• REQUIRED ACTION: The whole listing, repeated exactly, is what this task asks for.

• DATA SHOWN:

__________

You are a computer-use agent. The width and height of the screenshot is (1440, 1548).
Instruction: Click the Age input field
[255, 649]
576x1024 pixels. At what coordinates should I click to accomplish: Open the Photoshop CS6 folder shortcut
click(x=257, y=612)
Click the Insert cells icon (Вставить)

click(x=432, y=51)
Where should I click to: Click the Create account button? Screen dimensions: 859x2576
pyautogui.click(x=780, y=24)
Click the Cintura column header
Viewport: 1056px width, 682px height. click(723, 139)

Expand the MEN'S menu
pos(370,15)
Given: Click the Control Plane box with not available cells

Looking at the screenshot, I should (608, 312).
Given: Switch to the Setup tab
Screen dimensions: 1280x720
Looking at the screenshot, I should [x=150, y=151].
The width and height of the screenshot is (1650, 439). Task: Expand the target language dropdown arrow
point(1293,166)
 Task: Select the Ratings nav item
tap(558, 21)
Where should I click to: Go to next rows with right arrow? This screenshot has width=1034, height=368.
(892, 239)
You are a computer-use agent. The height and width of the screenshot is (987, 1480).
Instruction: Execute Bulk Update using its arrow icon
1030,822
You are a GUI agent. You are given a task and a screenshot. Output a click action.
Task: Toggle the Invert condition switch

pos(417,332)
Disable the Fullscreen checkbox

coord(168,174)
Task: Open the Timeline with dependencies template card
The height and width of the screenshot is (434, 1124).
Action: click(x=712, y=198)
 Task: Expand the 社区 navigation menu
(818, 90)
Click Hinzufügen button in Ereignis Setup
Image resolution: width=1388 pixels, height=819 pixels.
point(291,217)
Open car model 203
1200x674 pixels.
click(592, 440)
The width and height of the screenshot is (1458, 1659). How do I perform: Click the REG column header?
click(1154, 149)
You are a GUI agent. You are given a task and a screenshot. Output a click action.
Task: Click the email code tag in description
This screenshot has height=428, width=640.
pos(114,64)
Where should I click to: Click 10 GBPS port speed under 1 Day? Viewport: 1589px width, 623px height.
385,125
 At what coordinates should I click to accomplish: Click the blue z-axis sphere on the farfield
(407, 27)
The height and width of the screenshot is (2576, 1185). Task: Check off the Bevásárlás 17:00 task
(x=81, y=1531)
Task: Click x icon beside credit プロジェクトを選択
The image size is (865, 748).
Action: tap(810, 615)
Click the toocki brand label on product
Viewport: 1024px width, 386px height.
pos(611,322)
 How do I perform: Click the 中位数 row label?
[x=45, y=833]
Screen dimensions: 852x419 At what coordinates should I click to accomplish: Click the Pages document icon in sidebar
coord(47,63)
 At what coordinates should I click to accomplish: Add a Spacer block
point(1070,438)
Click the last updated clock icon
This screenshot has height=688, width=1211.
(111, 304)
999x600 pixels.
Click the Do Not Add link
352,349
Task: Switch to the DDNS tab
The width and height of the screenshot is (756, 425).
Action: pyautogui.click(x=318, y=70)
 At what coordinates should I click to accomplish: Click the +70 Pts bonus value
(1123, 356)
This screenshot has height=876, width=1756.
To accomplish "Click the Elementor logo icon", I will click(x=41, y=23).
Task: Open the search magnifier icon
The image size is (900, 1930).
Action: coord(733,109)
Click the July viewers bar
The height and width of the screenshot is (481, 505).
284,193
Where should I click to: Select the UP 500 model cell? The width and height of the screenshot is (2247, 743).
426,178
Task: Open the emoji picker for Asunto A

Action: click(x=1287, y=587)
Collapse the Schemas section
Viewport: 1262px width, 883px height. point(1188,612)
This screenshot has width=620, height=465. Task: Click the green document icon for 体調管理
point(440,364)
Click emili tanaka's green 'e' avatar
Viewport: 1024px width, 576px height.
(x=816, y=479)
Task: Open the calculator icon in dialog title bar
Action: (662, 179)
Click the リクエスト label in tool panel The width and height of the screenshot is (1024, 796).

__________

• YOUR RESPONSE:
You are a computer-use agent. The width and height of the screenshot is (1440, 1548).
Instruction: Click the Age input field
[255, 649]
576x1024 pixels. At what coordinates should I click to accomplish: Open the Photoshop CS6 folder shortcut
click(x=257, y=612)
Click the Insert cells icon (Вставить)

click(x=432, y=51)
Where should I click to: Click the Create account button? Screen dimensions: 859x2576
pyautogui.click(x=780, y=24)
Click the Cintura column header
Viewport: 1056px width, 682px height. click(723, 139)

Expand the MEN'S menu
pos(370,15)
Given: Click the Control Plane box with not available cells

Looking at the screenshot, I should (608, 312).
Given: Switch to the Setup tab
Screen dimensions: 1280x720
Looking at the screenshot, I should [x=150, y=151].
The width and height of the screenshot is (1650, 439). Task: Expand the target language dropdown arrow
point(1293,166)
 Task: Select the Ratings nav item
tap(558, 21)
Where should I click to: Go to next rows with right arrow? This screenshot has width=1034, height=368.
(892, 239)
You are a computer-use agent. The height and width of the screenshot is (987, 1480).
Instruction: Execute Bulk Update using its arrow icon
1030,822
You are a GUI agent. You are given a task and a screenshot. Output a click action.
Task: Toggle the Invert condition switch

pos(417,332)
Disable the Fullscreen checkbox

coord(168,174)
Task: Open the Timeline with dependencies template card
The height and width of the screenshot is (434, 1124).
Action: click(x=712, y=198)
 Task: Expand the 社区 navigation menu
(818, 90)
Click Hinzufügen button in Ereignis Setup
Image resolution: width=1388 pixels, height=819 pixels.
point(291,217)
Open car model 203
1200x674 pixels.
click(592, 440)
The width and height of the screenshot is (1458, 1659). How do I perform: Click the REG column header?
click(1154, 149)
You are a GUI agent. You are given a task and a screenshot. Output a click action.
Task: Click the email code tag in description
This screenshot has height=428, width=640.
pos(114,64)
Where should I click to: Click 10 GBPS port speed under 1 Day? Viewport: 1589px width, 623px height.
385,125
 At what coordinates should I click to accomplish: Click the blue z-axis sphere on the farfield
(407, 27)
The height and width of the screenshot is (2576, 1185). Task: Check off the Bevásárlás 17:00 task
(x=81, y=1531)
Task: Click x icon beside credit プロジェクトを選択
The image size is (865, 748).
Action: tap(810, 615)
Click the toocki brand label on product
Viewport: 1024px width, 386px height.
pos(611,322)
 How do I perform: Click the 中位数 row label?
[x=45, y=833]
Screen dimensions: 852x419 At what coordinates should I click to accomplish: Click the Pages document icon in sidebar
coord(47,63)
 At what coordinates should I click to accomplish: Add a Spacer block
point(1070,438)
Click the last updated clock icon
This screenshot has height=688, width=1211.
(111, 304)
999x600 pixels.
Click the Do Not Add link
352,349
Task: Switch to the DDNS tab
The width and height of the screenshot is (756, 425).
Action: pyautogui.click(x=318, y=70)
 At what coordinates should I click to accomplish: Click the +70 Pts bonus value
(1123, 356)
This screenshot has height=876, width=1756.
To accomplish "Click the Elementor logo icon", I will click(x=41, y=23).
Task: Open the search magnifier icon
The image size is (900, 1930).
Action: coord(733,109)
Click the July viewers bar
The height and width of the screenshot is (481, 505).
284,193
Where should I click to: Select the UP 500 model cell? The width and height of the screenshot is (2247, 743).
426,178
Task: Open the emoji picker for Asunto A

Action: click(x=1287, y=587)
Collapse the Schemas section
Viewport: 1262px width, 883px height. point(1188,612)
This screenshot has width=620, height=465. Task: Click the green document icon for 体調管理
point(440,364)
Click emili tanaka's green 'e' avatar
Viewport: 1024px width, 576px height.
(x=816, y=479)
Task: Open the calculator icon in dialog title bar
Action: (662, 179)
Click the リクエスト label in tool panel The width and height of the screenshot is (1024, 796).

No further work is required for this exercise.